Le vestibule est orné de closoirs peints datant de 1296, qui portent les armoiries d’Auger de Gogenx. Armoiries sur lesquelles figurent des monstres et des créatures hybrides caractéristiques de l’imagerie fabuleuse du Moyen-âge. La chapelle basse est une pièce en berceau inversé, autrefois décorée de peintures aujourd’hui effacées. Cette salle abrite la projection d’un petit film sur l’histoire de l’abbaye.

Au rez-de-chaussée se trouvent le cellier et la boulangerie (appellations tardives qui remontent au XVIIIᵉ siècle). Leur construction date de la fin du XIIIᵉ siècle. Des deux, seul le cellier est accessible aujourd’hui au public. Garde-manger de l’abbaye, il impressionne par sa taille. On y stockait la farine, le vin, les salaisons, l’huile… pour une population que l’on devine nombreuse : les moines, leurs serviteurs, les hôtes de passage…

La sacristie a été construite à la fin du XIIIᵉ siècle. Elle est surélevée à la fin du XVIIᵉ et dotée de deux étages (aujourd’hui effondrés) pour accueillir l’hôtellerie et l’infirmerie. Lors de sa restauration de 2009, les fenêtres sur cour ont été restituées dans leur état du XVIIIᵉ siècle. Et sous le dallage, des fouilles ont mis en évidence une occupation très ancienne : une calade de l’époque romane, sous laquelle figuraient également un mur arasé et quatre trous de poteaux datant, pour leur part, de la période carolingienne.
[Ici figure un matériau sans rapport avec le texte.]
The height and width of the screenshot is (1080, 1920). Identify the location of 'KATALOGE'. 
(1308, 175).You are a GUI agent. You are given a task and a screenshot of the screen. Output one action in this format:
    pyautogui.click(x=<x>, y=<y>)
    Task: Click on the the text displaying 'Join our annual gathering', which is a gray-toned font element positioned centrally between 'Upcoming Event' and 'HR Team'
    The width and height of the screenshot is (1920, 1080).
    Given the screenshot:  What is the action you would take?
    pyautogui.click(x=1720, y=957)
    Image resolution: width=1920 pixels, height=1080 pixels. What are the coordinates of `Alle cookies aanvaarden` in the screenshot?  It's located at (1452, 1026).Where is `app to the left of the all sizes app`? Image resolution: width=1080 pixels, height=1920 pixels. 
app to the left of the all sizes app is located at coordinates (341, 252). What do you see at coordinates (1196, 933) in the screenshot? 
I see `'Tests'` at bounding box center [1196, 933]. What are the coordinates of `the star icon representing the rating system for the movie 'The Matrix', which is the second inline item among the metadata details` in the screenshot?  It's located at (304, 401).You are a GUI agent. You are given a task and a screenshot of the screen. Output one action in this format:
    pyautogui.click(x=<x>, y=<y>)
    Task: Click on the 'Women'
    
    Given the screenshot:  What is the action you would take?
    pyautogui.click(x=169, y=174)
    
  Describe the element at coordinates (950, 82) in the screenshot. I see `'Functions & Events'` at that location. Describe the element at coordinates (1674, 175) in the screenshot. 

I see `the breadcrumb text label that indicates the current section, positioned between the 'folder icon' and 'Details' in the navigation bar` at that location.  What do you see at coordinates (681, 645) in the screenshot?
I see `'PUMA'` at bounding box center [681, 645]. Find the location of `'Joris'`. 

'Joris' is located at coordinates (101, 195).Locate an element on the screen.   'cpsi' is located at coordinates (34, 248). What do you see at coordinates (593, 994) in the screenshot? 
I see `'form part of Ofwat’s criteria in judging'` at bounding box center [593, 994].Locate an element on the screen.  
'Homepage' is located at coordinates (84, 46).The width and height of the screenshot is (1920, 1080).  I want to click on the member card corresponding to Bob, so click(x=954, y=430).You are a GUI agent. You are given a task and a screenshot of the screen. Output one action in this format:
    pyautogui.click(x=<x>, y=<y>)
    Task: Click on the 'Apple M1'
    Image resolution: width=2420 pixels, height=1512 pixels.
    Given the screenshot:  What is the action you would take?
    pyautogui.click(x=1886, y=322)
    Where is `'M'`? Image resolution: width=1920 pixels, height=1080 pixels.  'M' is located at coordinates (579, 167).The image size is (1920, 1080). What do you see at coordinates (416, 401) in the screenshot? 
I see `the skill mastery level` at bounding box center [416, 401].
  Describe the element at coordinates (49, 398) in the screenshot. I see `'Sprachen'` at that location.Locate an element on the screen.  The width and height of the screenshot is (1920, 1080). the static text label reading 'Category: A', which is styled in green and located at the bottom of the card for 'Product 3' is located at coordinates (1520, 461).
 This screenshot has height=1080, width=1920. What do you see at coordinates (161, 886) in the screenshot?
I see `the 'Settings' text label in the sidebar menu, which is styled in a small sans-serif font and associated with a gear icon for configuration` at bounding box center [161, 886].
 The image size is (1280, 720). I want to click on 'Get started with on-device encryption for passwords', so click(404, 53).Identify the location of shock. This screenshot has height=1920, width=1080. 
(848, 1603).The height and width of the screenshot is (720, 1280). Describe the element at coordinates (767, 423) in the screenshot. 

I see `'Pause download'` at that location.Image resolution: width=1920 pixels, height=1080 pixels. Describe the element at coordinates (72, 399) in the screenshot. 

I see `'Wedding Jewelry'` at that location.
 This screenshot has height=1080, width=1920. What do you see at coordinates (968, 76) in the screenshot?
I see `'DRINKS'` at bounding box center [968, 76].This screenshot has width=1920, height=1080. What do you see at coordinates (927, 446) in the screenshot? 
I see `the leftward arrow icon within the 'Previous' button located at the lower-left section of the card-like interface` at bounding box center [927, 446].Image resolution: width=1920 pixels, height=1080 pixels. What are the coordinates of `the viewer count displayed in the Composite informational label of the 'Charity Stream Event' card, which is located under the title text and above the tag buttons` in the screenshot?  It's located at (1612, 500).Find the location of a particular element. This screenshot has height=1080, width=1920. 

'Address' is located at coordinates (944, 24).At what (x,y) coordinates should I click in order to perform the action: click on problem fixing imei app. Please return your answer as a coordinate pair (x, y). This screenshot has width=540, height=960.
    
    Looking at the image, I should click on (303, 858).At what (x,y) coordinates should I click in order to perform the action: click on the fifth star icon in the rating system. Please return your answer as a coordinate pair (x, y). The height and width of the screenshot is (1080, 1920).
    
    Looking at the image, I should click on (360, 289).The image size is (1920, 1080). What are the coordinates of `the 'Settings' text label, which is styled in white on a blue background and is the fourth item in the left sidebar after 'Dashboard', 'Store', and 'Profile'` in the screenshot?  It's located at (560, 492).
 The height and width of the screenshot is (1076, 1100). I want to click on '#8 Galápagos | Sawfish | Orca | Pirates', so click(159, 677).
Le bras Nord du transept de l’église abbatiale apparaît séparé de la nef sur la représentation architecturale de l’abbaye du Monasticon Gallicanum* (planche de 1687). L’ancien transept, surmonté d’une loggia, est mentionné sur cette gravure en tant que Bibliotheca (bibliothèque).
* Le Monasticon Gallicanum est un projet éditorial de la congrégation de Saint-Maur à la fin du XVIIᵉ siècle destiné à présenter l’histoire des monastères médiévaux agrégés à cette congrégation, avec une notice et une vue cavalière pour chaque établissement.

La tour préromane est le dernier témoin architectural de l’époque carolingienne, percée d’une porte à arc outre cintré typique de l’architecture préromane et wisigothique (VIIIᵉ siècle). Cette tour est mentionnée sur la représentation du Monasticon Gallicanum comme l’horloge de l’abbaye.
Le dortoir a passé plusieurs décennies à la belle étoile, sous une toiture effondrée. Il offre aujourd’hui un magnifique espace, invitant au silence et au calme. La vie stricte dictée par la règle bénédictine a connu ici de nombreuses entorses. Au Moyen Âge, les moines dormaient dans cet espace commun, jusqu’à ce que des cloisons en bois soient installées de part et d’autre du couloir central pour aménager des appartements privatifs. Au XVIIᵉ siècle, un plancher en dalles reposant sur une voûte de pierre a séparé verticalement le grand bâtiment du monastère médiéval.

Réservée à l’usage personnel de l’abbé Auger, la chapelle haute est dédiée à saint Barthélemy. La qualité des décors atteste des goûts raffinés de l’abbé qui a su s’entourer des artistes les plus compétents de son époque. Joyau de l’art gothique, elle arbore des peintures murales centrées sur le Mystère du Christ et le Jugement dernier. Le sol de la chapelle est pavé de carreaux multicolores qui forment un tapis à la géométrie étudiée, d’une extraordinaire beauté.

Sa construction du vestibule est due aussi à Auger de Gogenx, dont on retrouve encore les armoiries dans le décor. Les murs sont couverts d’un décor particulièrement soigné, peint à main levée. Ocre, rouge, noir, ces trois couleurs jouent ici vivement les unes avec les autres. En y regardant de plus près, des motifs apparaissent. Ce sont des lignes, des ondoiements… Elles recouvrent la pièce. Cette découverte a conduit à un programme de restauration plus ambitieux que prévu, dépassant la seule conservation. L’ensemble est représentatif de la décoration des riches demeures seigneuriales du XIVᵉ siècle.